NONPROFIT NEWS & COMMENT STORY OF THE DAY – AUGUST 15, 2012

by Peter Dobkin Hall on August 15, 2012

This week, we begin a new feature: the day’s most interesting and important story on nonprofits from the world’s media. For a full survey of media coverage of topics relating to nonprofits, philanthropy, volunteering, and civil society, go to the Hauser Center’s news blog, Nonprofit News & Comment.

Today’s story focuses on the Gates Foundation’s initiative intended to spur the development of green systems of sanitary waste disposal.

New toilet technology after 150 years of waste.” By Donna Gordon Blankinship. USA Today/Associated Press. August 15, 2012.

These aren’t your typical loos. One uses microwave energy to transform human waste into electricity. Another captures urine and uses it for flushing.
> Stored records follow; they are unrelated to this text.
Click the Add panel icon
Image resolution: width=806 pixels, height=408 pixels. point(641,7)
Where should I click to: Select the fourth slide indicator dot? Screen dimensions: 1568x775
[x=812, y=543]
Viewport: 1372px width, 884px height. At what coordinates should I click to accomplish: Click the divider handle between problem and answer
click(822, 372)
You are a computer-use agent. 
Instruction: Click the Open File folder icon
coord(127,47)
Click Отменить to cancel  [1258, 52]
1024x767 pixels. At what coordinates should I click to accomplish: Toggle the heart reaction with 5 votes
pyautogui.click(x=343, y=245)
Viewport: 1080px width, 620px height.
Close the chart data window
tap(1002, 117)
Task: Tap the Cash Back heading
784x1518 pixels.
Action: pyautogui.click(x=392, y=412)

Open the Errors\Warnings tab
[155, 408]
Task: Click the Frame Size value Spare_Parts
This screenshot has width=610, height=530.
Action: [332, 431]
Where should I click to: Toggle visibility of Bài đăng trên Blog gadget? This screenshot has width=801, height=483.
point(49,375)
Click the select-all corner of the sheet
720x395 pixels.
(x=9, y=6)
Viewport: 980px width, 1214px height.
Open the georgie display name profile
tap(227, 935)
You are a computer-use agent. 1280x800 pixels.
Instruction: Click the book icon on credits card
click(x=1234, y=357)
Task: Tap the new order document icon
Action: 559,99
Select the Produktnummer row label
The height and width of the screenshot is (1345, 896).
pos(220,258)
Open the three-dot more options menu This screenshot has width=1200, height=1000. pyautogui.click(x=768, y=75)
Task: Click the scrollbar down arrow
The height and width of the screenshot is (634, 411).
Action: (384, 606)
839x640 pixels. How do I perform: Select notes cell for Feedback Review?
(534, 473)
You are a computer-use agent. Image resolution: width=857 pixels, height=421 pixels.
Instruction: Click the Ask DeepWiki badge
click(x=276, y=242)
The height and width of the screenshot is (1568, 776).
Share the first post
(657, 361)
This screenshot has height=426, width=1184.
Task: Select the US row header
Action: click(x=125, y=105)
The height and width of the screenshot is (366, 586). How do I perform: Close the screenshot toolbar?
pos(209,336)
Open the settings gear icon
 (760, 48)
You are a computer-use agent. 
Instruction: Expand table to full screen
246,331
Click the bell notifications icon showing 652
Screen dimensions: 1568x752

And still another turns excrement into charcoal.

They are part of a Bill & Melinda Gates Foundation competition to reinvent the toilet for the 2.5 billion people around the world who don’t have access to modern sanitation.

Scientists from around the world have taken up the challenge, and the foundation announced some projects Tuesday that will be getting more money to take their ideas from the lab to cities.

To pass the foundation’s threshold for the world’s next toilet, it must operate without running water, electricity or a septic system, not discharge pollutants, preferably capture energy or other resources, and operate at a cost of 5 cents a day.

The United Nations estimates disease caused by unsafe sanitation results in about half the hospitalizations in the developing world. About 1.5 million children die each year from diarrheal disease.